Marin, emporté par la houle (Ⓒ Morgan Eloy)

Marin Bonaz­zi (Marin) (Ⓒ Mor­gan Eloy)

9 décembre 2014 – Concert de Marin

Avec Marin Bonaz­zi (accor­déon, pia­no, voix), Guillaume Via­la (vibra­phone, marim­ba et autres per­cus­sions), Yous­sef Ghaz­zal (contre­basse)


Le Bijou (Tou­louse)

C’est fête aujourd’hui au Bijou. Une pre­mière : la soi­rée « Le bijou de ta mère » ! Enten­dez par là que le café asso­cia­tif « Chez ta Mère » prend ses quar­tiers pour un soir chez Pas­cal et Emma Chau­vet. Si l’on ajoute que le pro­gram­ma­teur dudit café fête ses trente ans ce soir, vous aurez une petite idée de l’ambiance. La jeune chan­son tou­lou­saine est réunie pour applau­dir l’un des siens, le trio Marin. La scène est presque trop petite pour accueillir l’installation : pia­no, vibra­phone, accor­déon, per­cus­sions, contre­basse, pia­no toy…

Vous dire ce qu’est ce concert « Chan­son » relève du défi tant il s’écarte de toute réfé­rence et vous prive de repères. C’est un monde en soi qui vous ouvre grand les portes de l’évasion poé­tique et musi­cale. Ce vibra­phone, ces per­cus­sions, sont à eux seuls des trans­met­teurs de rêves que scande, maî­tresse du tem­po, la noble contre­basse de Yous­sef. Marin assure la mélo­die au pia­no ou à l’accordéon, par­fois au chant seulement.
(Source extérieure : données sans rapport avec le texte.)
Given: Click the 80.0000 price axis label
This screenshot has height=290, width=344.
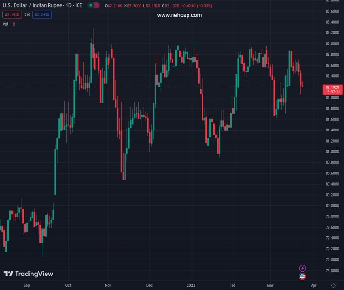Looking at the screenshot, I should (x=332, y=205).
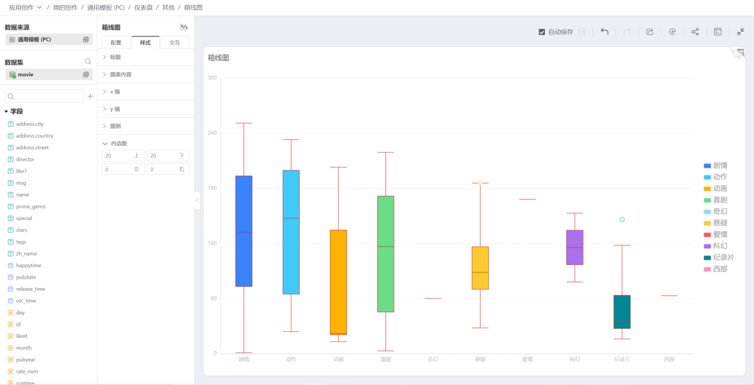754x385 pixels.
Task: Click the plus icon to add field
Action: [x=90, y=96]
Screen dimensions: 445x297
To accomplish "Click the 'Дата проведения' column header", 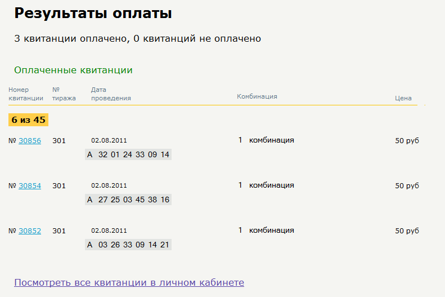I will pyautogui.click(x=111, y=94).
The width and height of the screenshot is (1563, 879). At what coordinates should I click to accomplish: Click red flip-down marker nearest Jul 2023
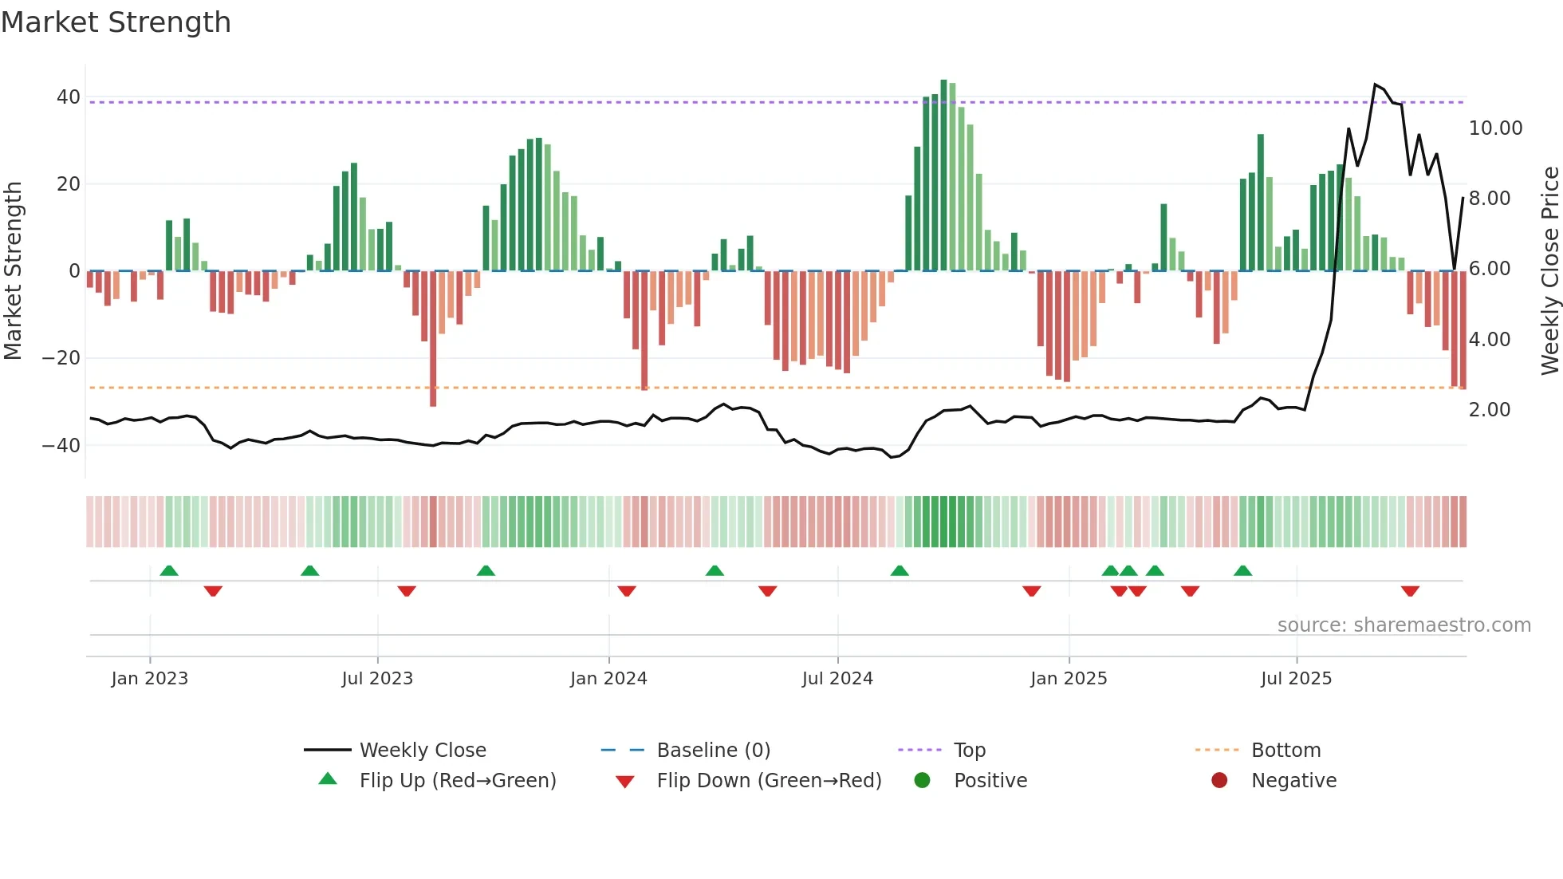(x=407, y=591)
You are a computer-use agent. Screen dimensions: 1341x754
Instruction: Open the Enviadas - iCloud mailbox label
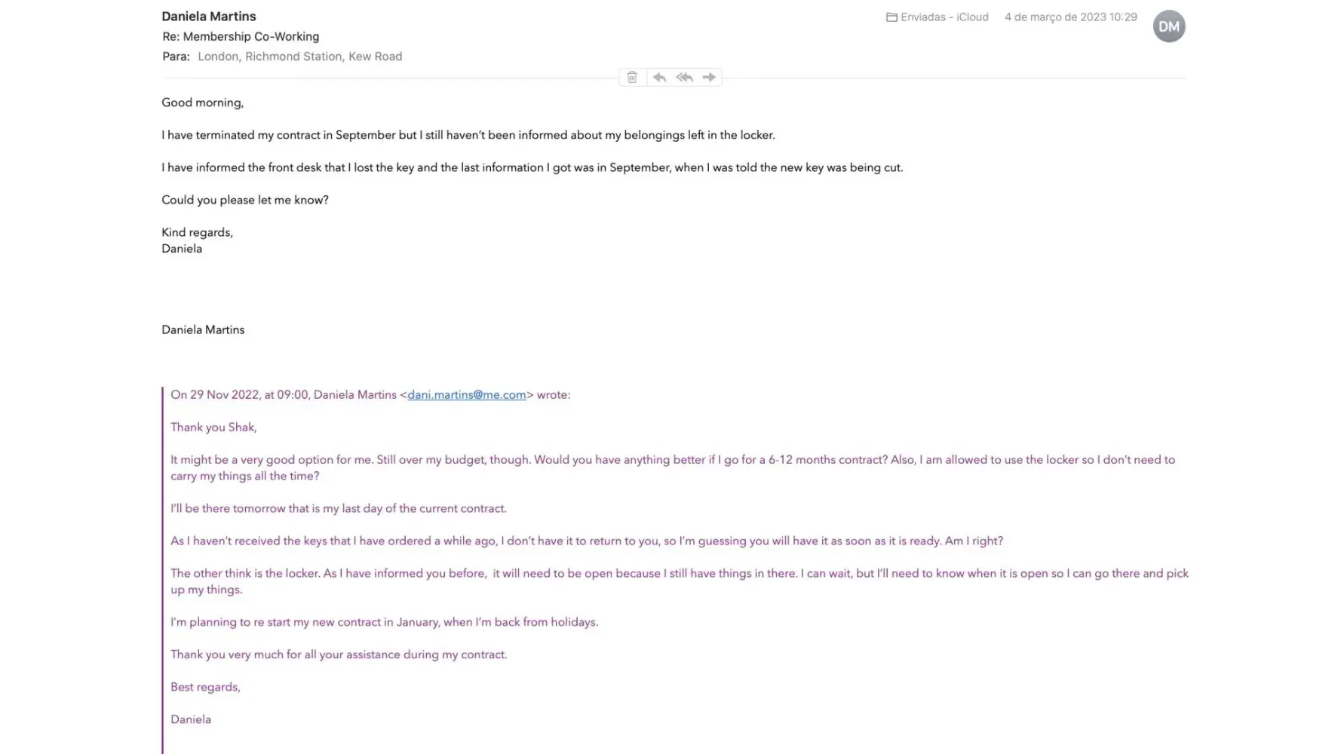[x=944, y=17]
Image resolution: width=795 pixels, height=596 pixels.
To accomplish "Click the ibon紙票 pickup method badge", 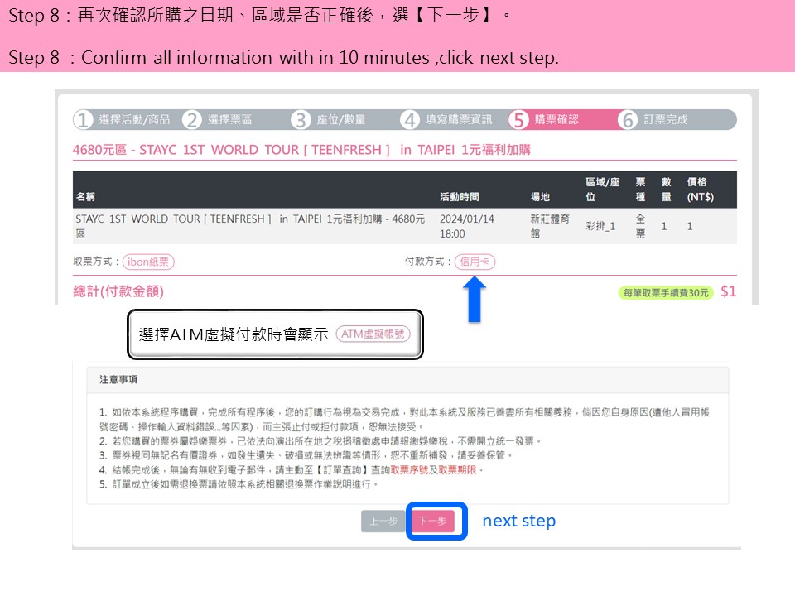I will coord(149,262).
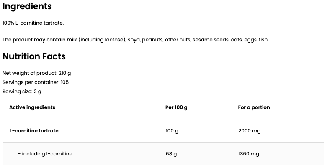Click the '100% L-carnitine tartrate' text
Screen dimensions: 327x168
tap(33, 23)
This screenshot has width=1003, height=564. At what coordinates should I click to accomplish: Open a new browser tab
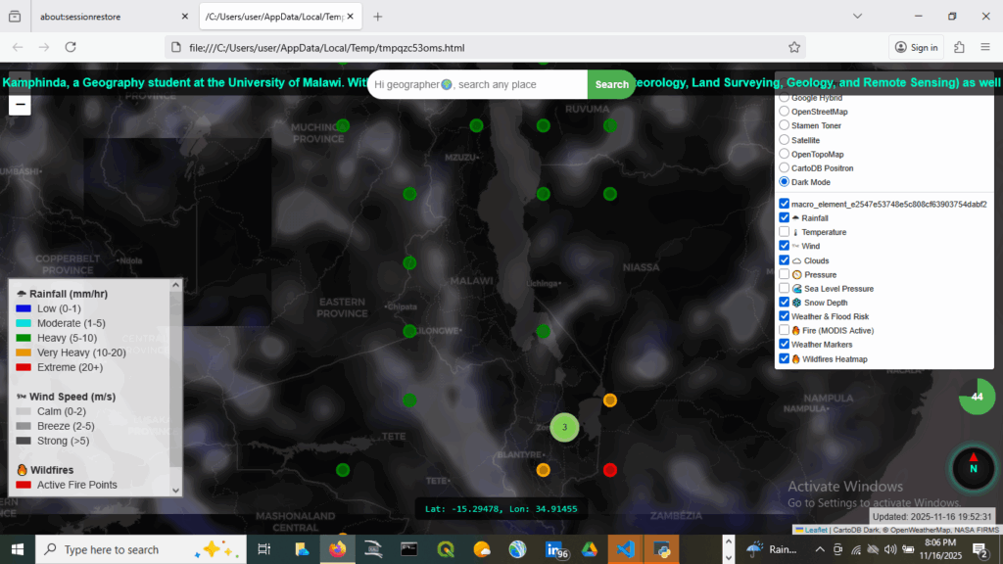coord(378,17)
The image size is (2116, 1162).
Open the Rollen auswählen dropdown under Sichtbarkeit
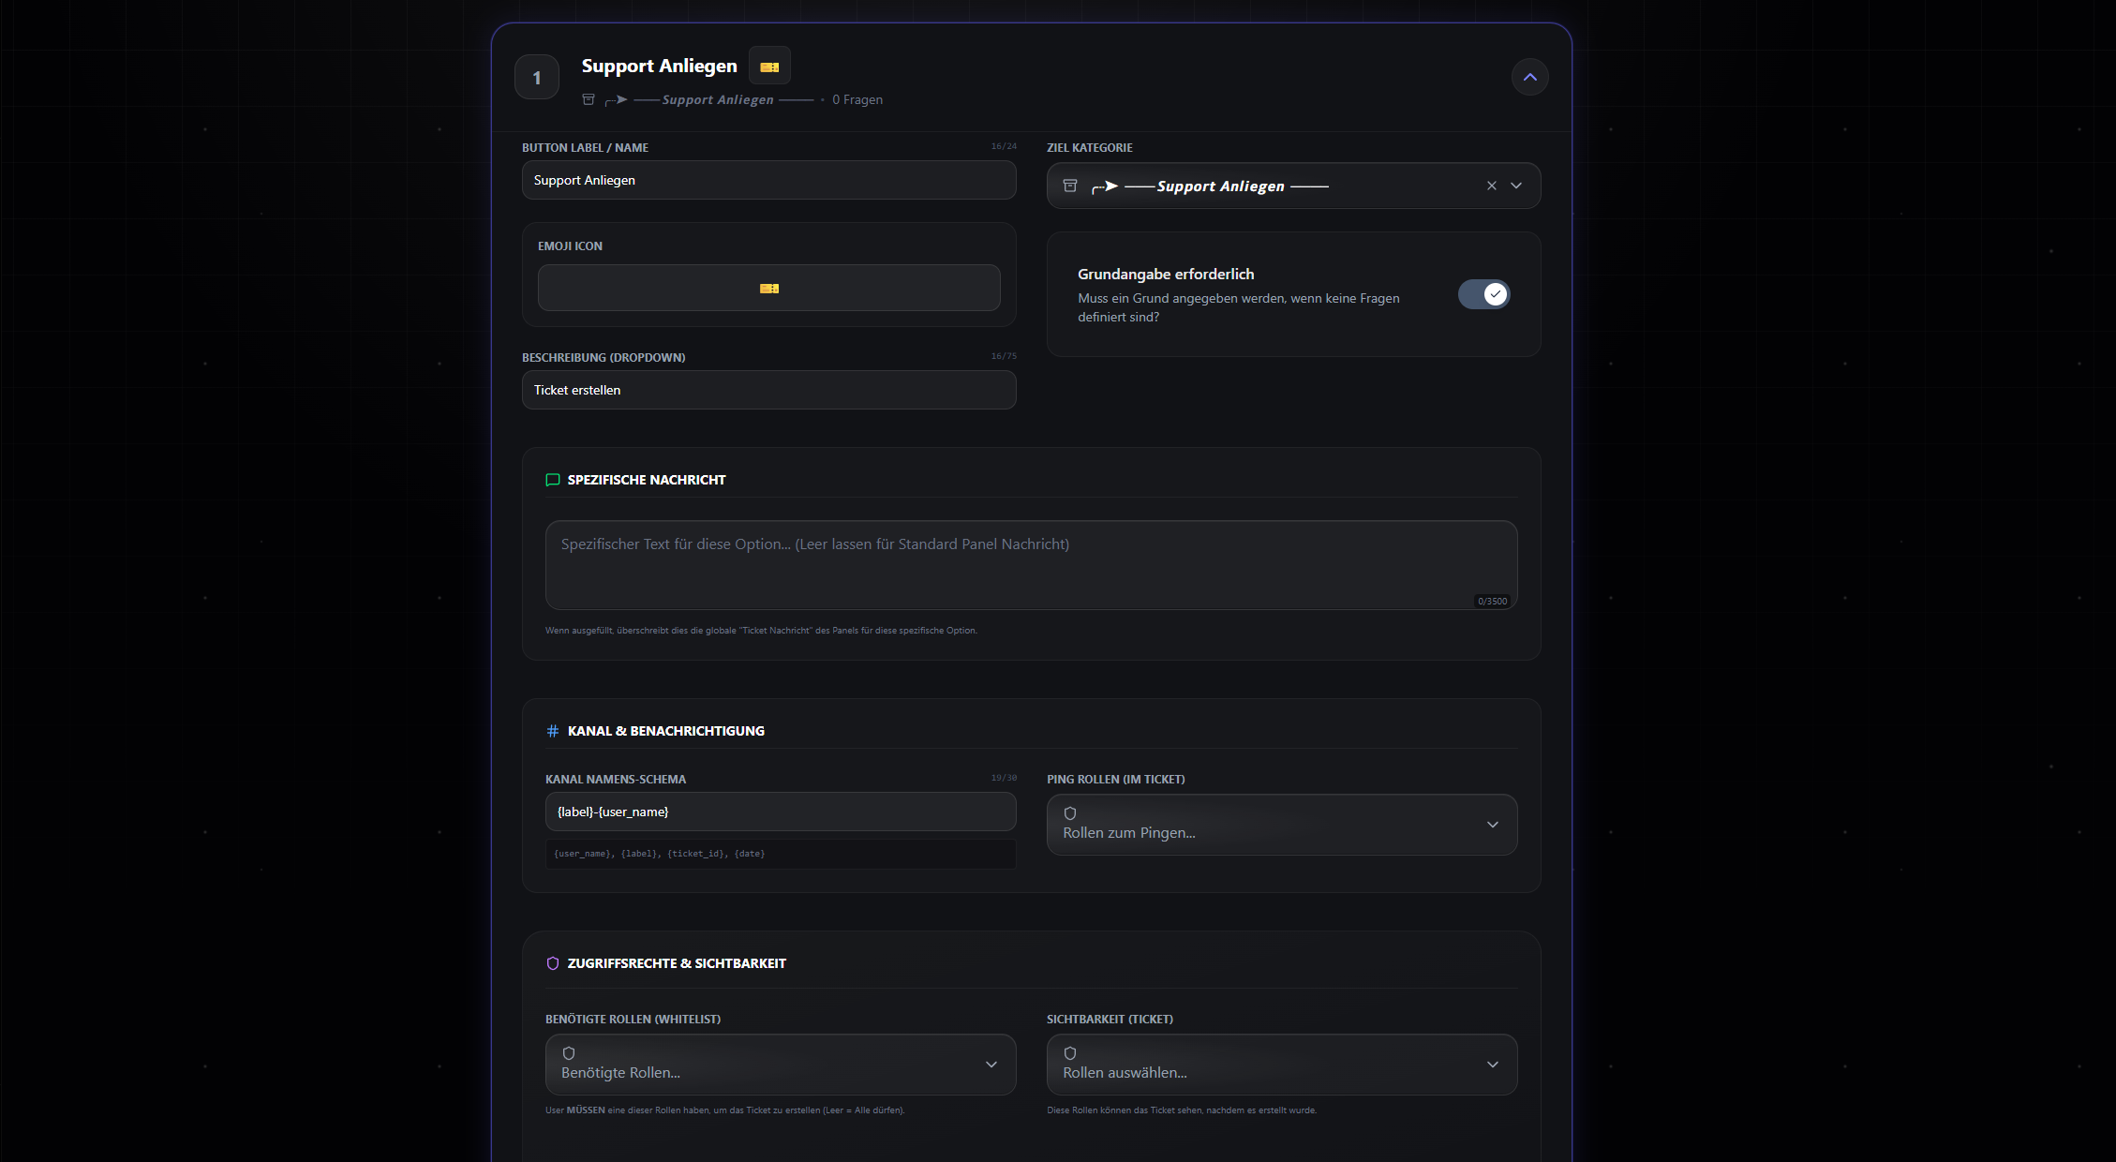[x=1493, y=1065]
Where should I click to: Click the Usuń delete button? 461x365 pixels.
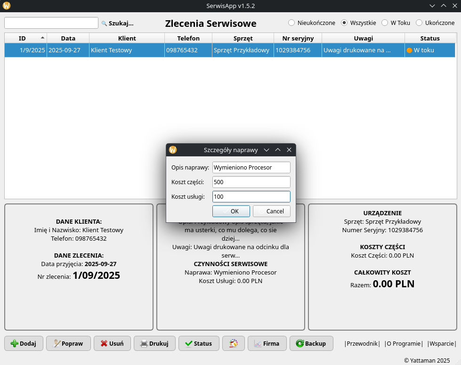pyautogui.click(x=112, y=343)
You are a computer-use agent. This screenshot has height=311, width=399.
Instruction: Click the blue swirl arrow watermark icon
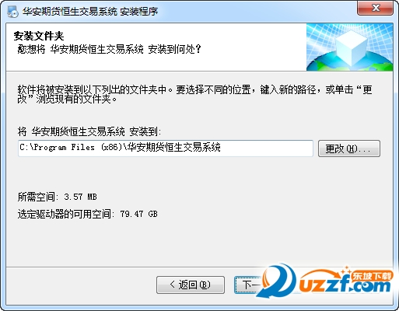click(278, 281)
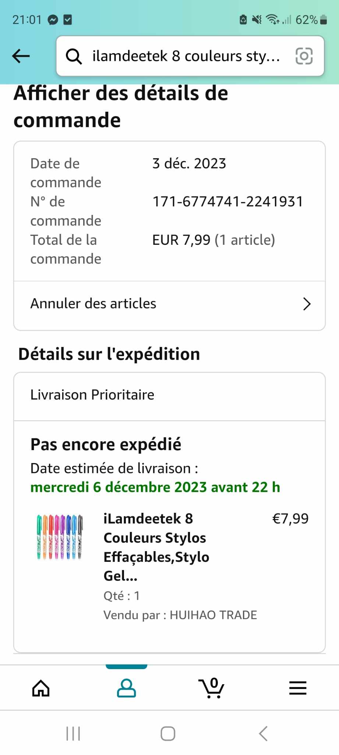Viewport: 339px width, 755px height.
Task: Open the account profile tab
Action: point(126,688)
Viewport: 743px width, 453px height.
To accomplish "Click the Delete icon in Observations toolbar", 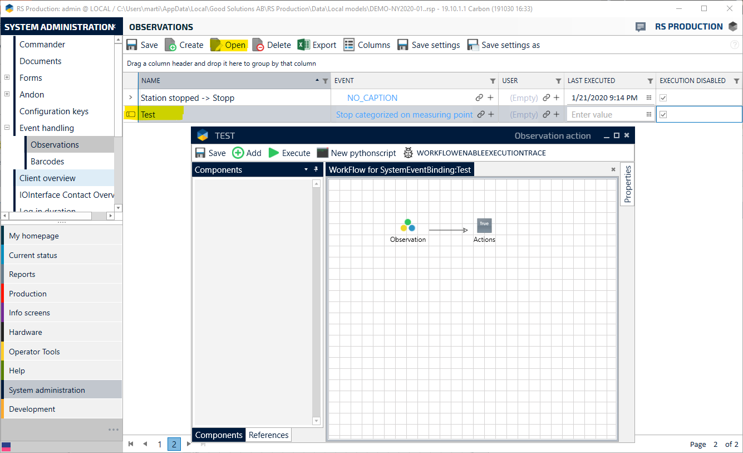I will (x=258, y=45).
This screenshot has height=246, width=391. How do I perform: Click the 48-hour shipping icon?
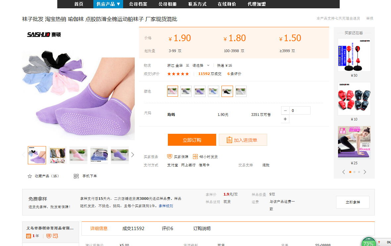point(195,157)
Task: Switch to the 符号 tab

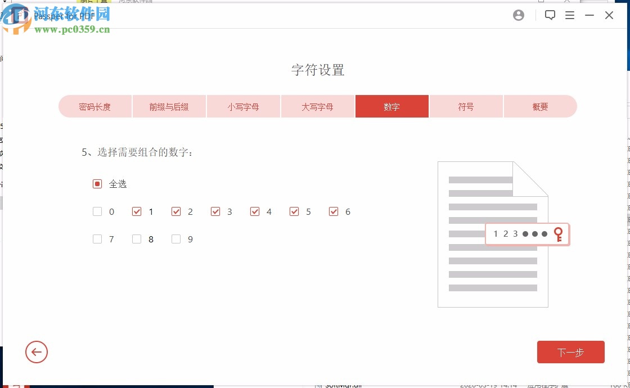Action: coord(466,106)
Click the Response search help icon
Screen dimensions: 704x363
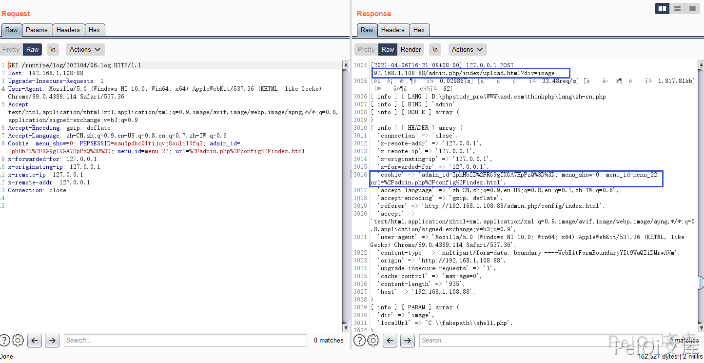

Après un texte de Jean Frois­sart, On doit le temps ain­si prendre qu’il vient, c’est sur un texte du poète belge fran­co­phone Norge (Mes sta­tues) que s’ouvre le set. Le signal vous est alors don­né : lar­guez les amarres, dépouillez-vous de vos ori­peaux de rai­son, lais­sez vous embar­quer pour un éton­nant voyage. Sans gou­ver­nail et sans bous­sole, vous voi­là par­tis pour une heure d’une folle tra­ver­sée que Marin lui-même ponc­tue de tran­si­tions sur­réa­listes. Il tutoie les poètes et ne compte pas des­cendre de sa pla­nète de sitôt, dans le sillage de Norge lui-même qui disait : « J’ai beau­coup mili­té pour que la poé­sie sorte sou­vent de ses châ­teaux de papier, vienne res­pi­rer le « plein air » et vive davan­tage par­mi les hommes ».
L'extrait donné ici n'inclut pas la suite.